Rantauprapat, 3/7 (Antarasumut) - Ketua DPD Partai Gerindra Sumut Gus Irawan Pasaribu meminta pemerintah daerah melakukan terobosan maupun loby yang berguna untuk kesejahteraan masyarakat dan kemajuan pembangunan daerahnya.

Hal ini menjadi pandangan Gus Irawan Pasaribu, tentang kemajuan pembangunan Sumut beberapa tahun terakhir dalam kegiatan konsolidasi dan silaturrahmi DPC Partai Gerindra Kabupaten Labuhanbatu di Jalan Perdamean Rantauprapat, Rabu.

Dalam konsolidasi itu, anggota DPR RI dari Partai Gerindra ini menilai, seorang pemimpin bukanlah seorang raja.

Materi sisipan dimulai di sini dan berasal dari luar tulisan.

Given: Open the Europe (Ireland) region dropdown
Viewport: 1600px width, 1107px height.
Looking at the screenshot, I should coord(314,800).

Namun, pemimpin sejati adalah pelayan bagi masyarakatnya. "Sumut ini sudah terlalu lama tertidur," kata Gus.

Secara khusus, mantan Ketua KONI Sumut ini menyoroti sarana dan prasarana Stadion Teladan Medan belum mengalami perubahan yang signifikan. Bagaimana seorang pemimpin memiliki kemampuan. "Kita liat belum ada pembangunan yang berarti di Sumut," katanya.

Selain itu, Ketua Komisi VII DPR RI ini mengungkapkan, Partai Gerindra menolak APBN-Perubahan 2017 yang baru disahkan dalam Rapat Paripurna 27 Juli 2017 kemarin, keputusan itu menunjukkan terjadinya paradoks.

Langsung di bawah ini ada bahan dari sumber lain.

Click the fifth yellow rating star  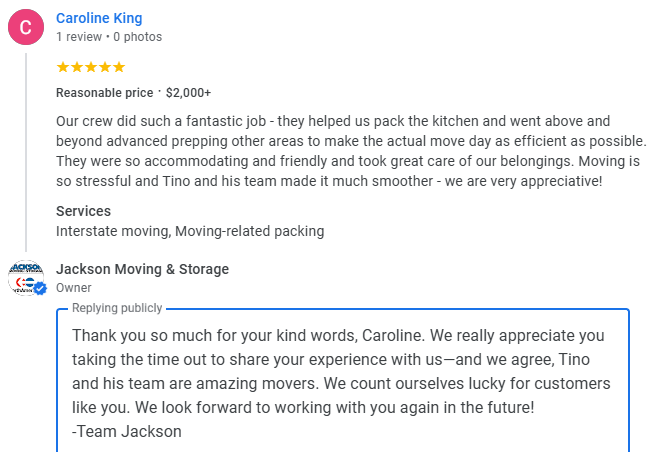[119, 67]
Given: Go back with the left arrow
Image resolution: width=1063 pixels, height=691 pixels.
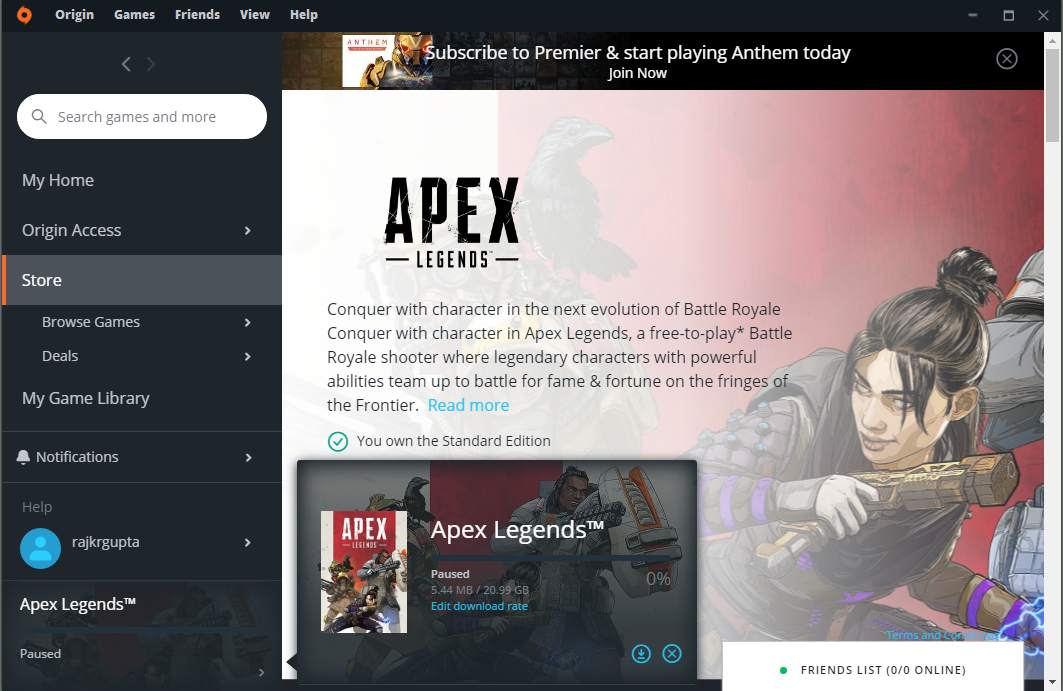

Dia menjabarkan, asumsi makro naik dari 5,1  persen menjadi 5,2 persen, sementara disisi lain target penerimaan perpajakan malah turun. "Lazimnya setiap kenaikan pertumbuhan ekonomi akan meningkatkan penerimaan pajak," kata Gus.

Gus menilai, anehnya belanja malah ditingkatkan sehingga menyebabkan defisit yg sudah lebar semakin melebar menjadi 2,92 persen atau Rp 397,24 Triliun dari sebelumnya pada APBN 2017 sebesar 2,41 persen atau Rp330,17 Triliun. 

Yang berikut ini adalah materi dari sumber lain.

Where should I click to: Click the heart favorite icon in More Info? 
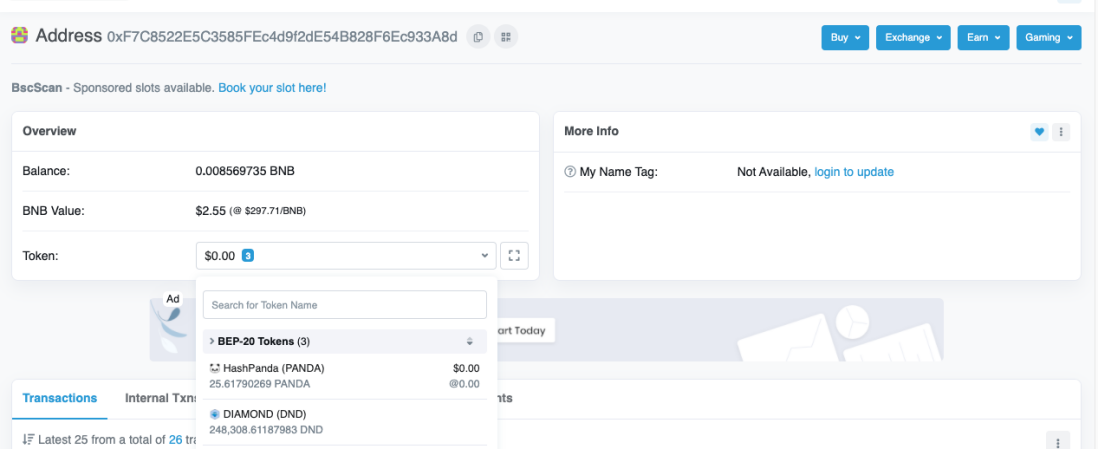pos(1039,131)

Defisit tersebut harus ditutupi dengan hutang, sehingga pembiayan hutang pada APBN-Perubahan 2017 meningkat menjadi Rp461,34 Triliun. 

Beberapa asumsi makro pada APBN-Perubahan 2017 juga ditetapkan oleh Banggar DPR RI secara illegal dengan merobah apa yang sudah diputuskan di Komisi teknis. 

Yakni, keputususan di Komisi VII yang membidangi ESDM untuk ICP adalah USD 46/barel, oleh banggar diputuskan USD 48/barel. Demikian juga dengan subsidi Listrik yang diputuskan Rp 51 Triliun, oleh banggar ditetapkan Rp45 Triliun.

Dengan berbagai masalah tersebut, Fraksi Gerindra menolak RAPBNP 2017. Namun tetap disahkan dalam Rapat Paripurna. 

"Hal seperti ini mengulangi pengesahan Angket KPK dan yang terakhir pengesahan RUU Pemilu. Pertanyaannya sekarang, apakah proses yang tidak benar atau sesuatu yang inkonstitusional, diputuskan secara konstitusional hasil legal," ujar Gus.